The notes are based on the session. Many thanks to the great work.

1. Least Squares Method
2. Least Squares Method - A Matrix Perspective
3. Least Squares Method - A Probabilistic Perspective
- 3.1 Maximum Likelihood Estimation
- 3.2 Maximum A Posteriori
4. Regularization
5. Conclusion

1. Least Squares Method

Suppose we have the IID data \(\mathcal{D}=\{(x_1,y_1), (x_2,y_2),\dots,(x_N,y_N)\},\) where \(x_i\in\mathbb{R}^{d\times 1}, y_i\in\mathbb{R}, i=1,2,\dots,N\). One can view \(x_i\) as a feature vector and \(y_i\) is the corresponding label. Denote

\[X=(x_1,x_2,\dots,x_N)^T=\begin{pmatrix}x_{11}&x_{12}&\dots&x_{1d}\\x_{21}&x_{22}&\dots&x_{2d}\\\vdots&\vdots&\ddots&\vdots\\x_{N1}&x_{12}&\dots&x_{1d}\end{pmatrix}_{N\times d},\quad Y=\begin{pmatrix}y_1\\y_2\\\vdots\\y_N\end{pmatrix}_{N\times 1}.\]

The problem is given the data set, we need to find a function to fit these data while minimizing the sum of squared error. In this case, we only focus on linear function:

\[f(w)=w^Tx,\]

where \(w\in\mathbb{R}^{d\times 1}\) is the unknown weight we need to learn. Here we ignore the bias term as it can be represented by adding a new dimension to the variables. The loss function of the least squares method is defined as

\[\mathcal{L}(w)=\sum_{i=1}^N||w^Tx_i-y_i||^2.\]

In this case, \(w^Tx_i\in\mathbb{R}\) and \(y_i\in\mathbb{R}\). Thus we can expand the loss function as

\[\begin{aligned}\mathcal{L}(w)&=\underbrace{\begin{pmatrix}w^Tx_1-y_1&w^Tx_2-y_2&\dots&w^Tx_N-y_N\end{pmatrix}}_{w^T\begin{pmatrix}x_1&x_2&\dots&x_N\end{pmatrix}-\begin{pmatrix}y_1&y_2&\dots&y_N\end{pmatrix}}\begin{pmatrix}w^Tx_1-y_1\\w^Tx_2-y_2\\\vdots\\w^Tx_N-y_N\end{pmatrix}\\&=(w^TX^T-Y^T)(Xw-Y)\\&=w^TX^TXw-2w^TX^TY+Y^TY\end{aligned}.\]

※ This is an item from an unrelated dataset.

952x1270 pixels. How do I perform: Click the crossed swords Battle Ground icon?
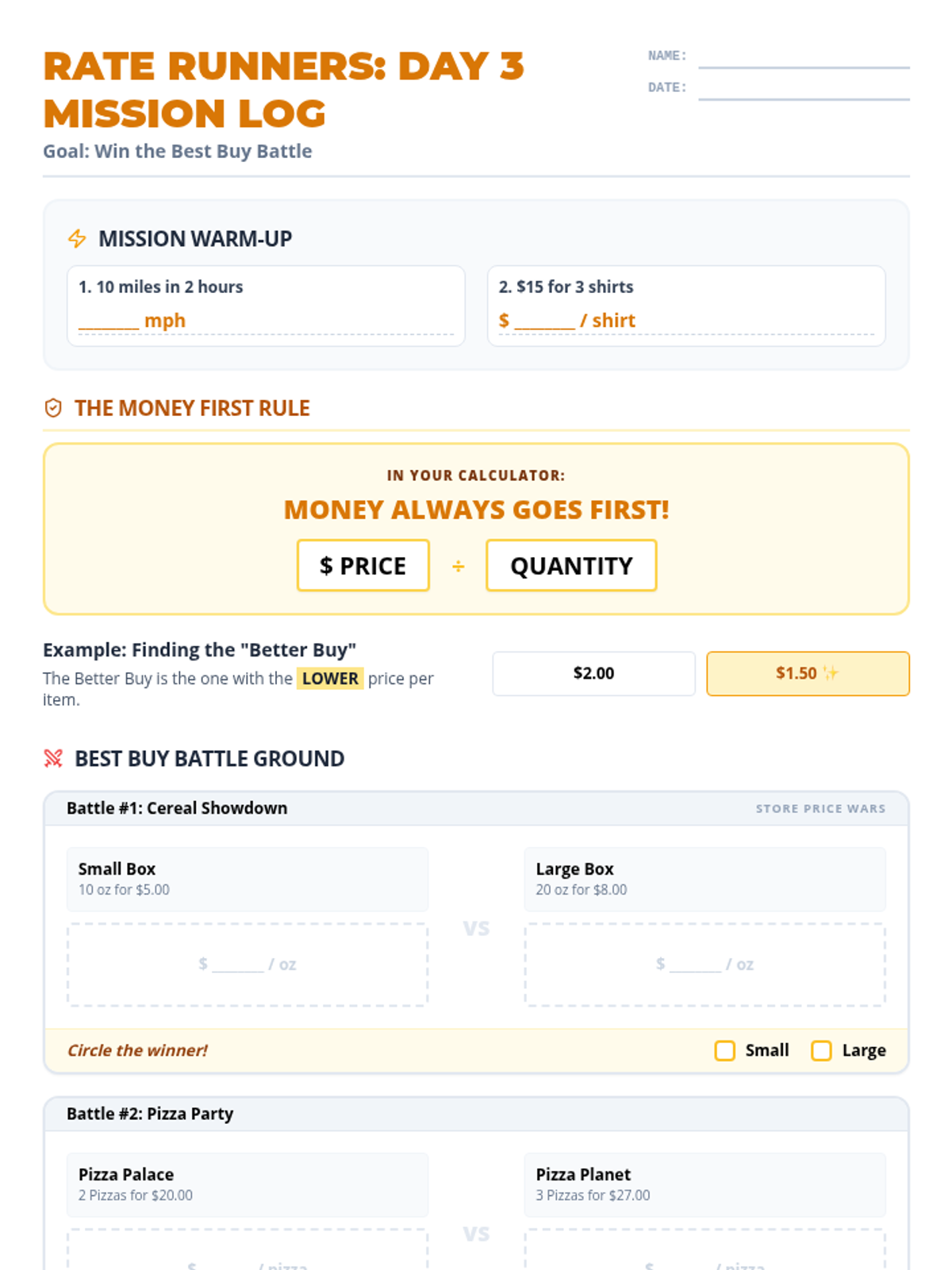coord(53,758)
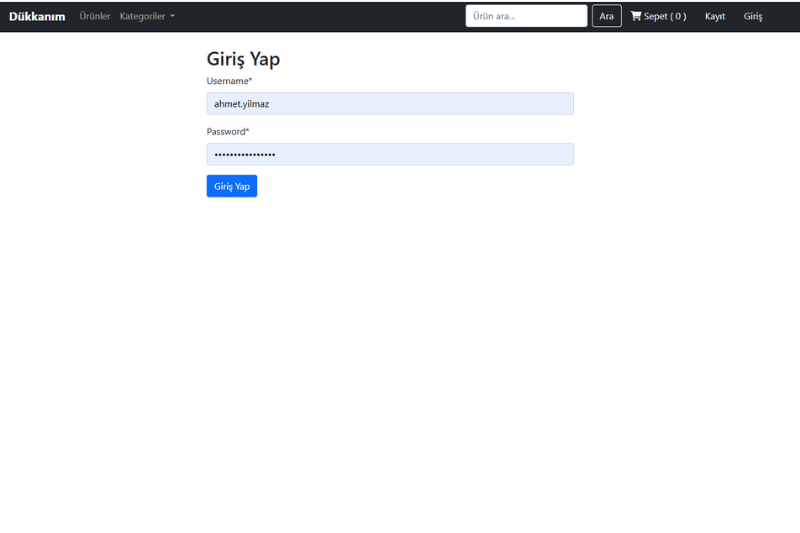
Task: Click the Username* field label
Action: click(x=229, y=81)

Such expansion is for the derivative of the loss. Thus we have the optimal weight where

\[\begin{alignat*}{3}\hat w&=\arg\min_w \mathcal{L}(w)\Rightarrow\frac{\partial \mathcal{L}(w)}{\partial w}&=0\end{alignat*}.\]

Solving the equation, we have

\[\hat{w}=(X^TX)^{-1}X^TY.\]

2. Least Squares Method - A Matrix Perspective

Knowledge about vectors and space is required in this section. We consider using a new approximation linear function

\[h(w)=Xw,\]

where \(w\in\mathbb{R}^{d\times 1}\) and it is quite similar to \(f(w)\) we defined in section 1. One should keep in mind that a matrix multiple a vector yields a linear combination of the column vectors of the matrix. We will use \(X_1,X_2,\dots,X_N\) to represent the column vector of \(X\). Ideally, we want to find the \(w\) subject to

\[X w=Y.\]

If such \(w\) exists, then we can solve it directly and easily. However, in practice error is inevitable and such \(w\) often does not exist, which means \(Y\) is not a linear combination of \(X_i\) and they do not share the same space. What we can do is finding a linear combination of \(X_i\) so that it has the least Euclidean distance to \(Y\).

As I am too lazy to depict the picture, I would like to give an imaginable example for that. One can also get the picture easily with these examples. The following discussion is based on a three-dimensional space with \(xyz\) axes.

Ideal case: Suppose we have the data \(x_1, x_2, x_3 = \{(1,0,0)^T,(0,1,0)^T,(0,0,1)^T\}, Y=(1,1,1)^T\). Thus

\[X=(x_1,x_2, x_3)^T=\begin{pmatrix}1&0&0\\0&1&0\\0&0&1\end{pmatrix},\quad Y=\begin{pmatrix}1\\1\\1\end{pmatrix}.\]

With the knowledge of vectors, it can be easily found that we can obtain \(Y\) by \(1\cdot X_1+1\cdot X_2+1\cdot X_3\), which gives the solution for \(X\hat{w}=Y\) as \(\hat{w}=(1,1,1)^T\).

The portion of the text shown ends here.